[Opening Material provided section]

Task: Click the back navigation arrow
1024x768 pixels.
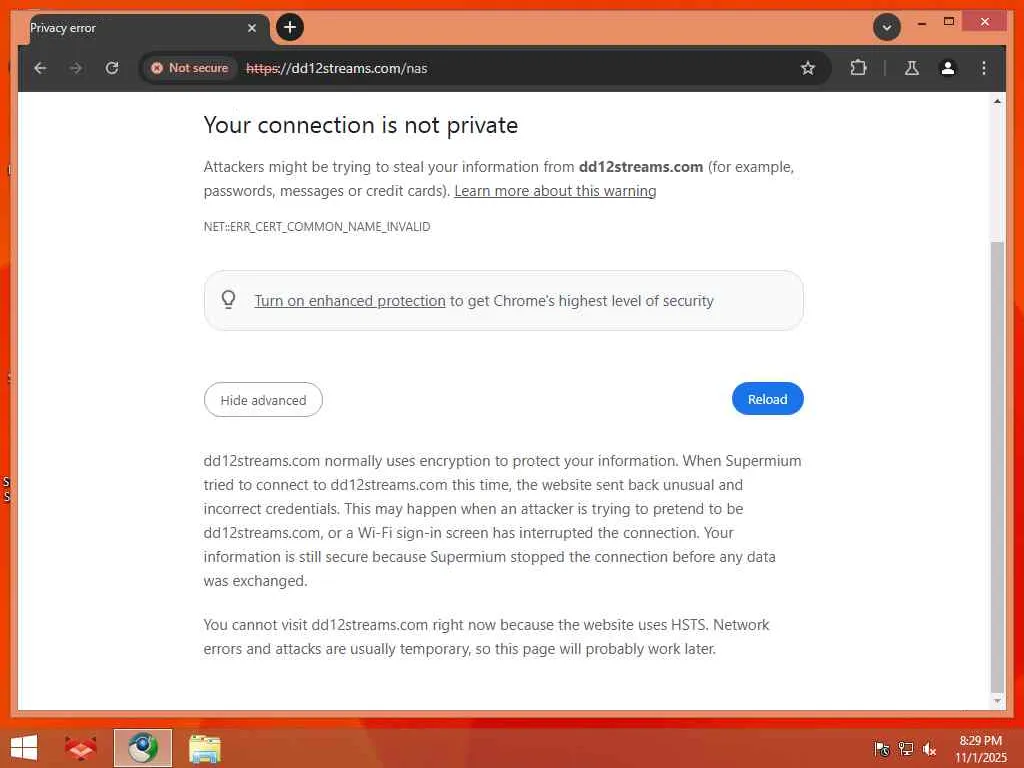Action: pos(40,68)
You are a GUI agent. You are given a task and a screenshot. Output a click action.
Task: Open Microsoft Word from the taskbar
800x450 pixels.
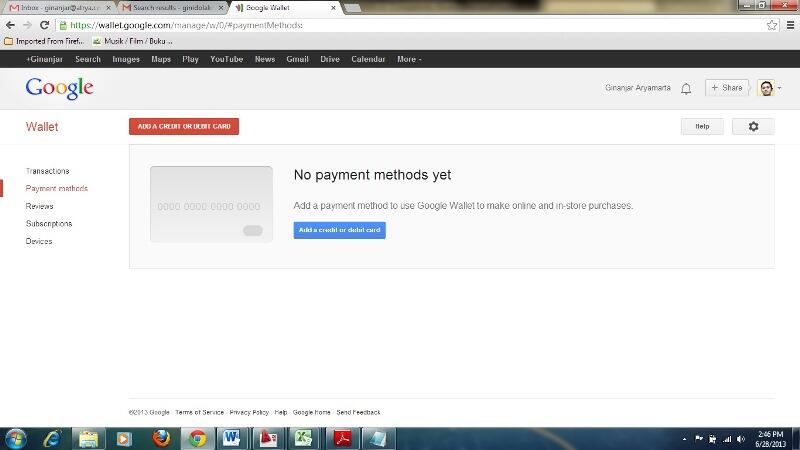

[Closing Material provided section]

* [Exercise brief] Only the words belong in your copy: restate the data above exactly and leave the images out.

* [Result of the exercise]
Task: Click the back navigation arrow
1024x768 pixels.
Action: pos(40,68)
You are a GUI agent. You are given a task and a screenshot. Output a click action.
Task: Open Microsoft Word from the taskbar
800x450 pixels.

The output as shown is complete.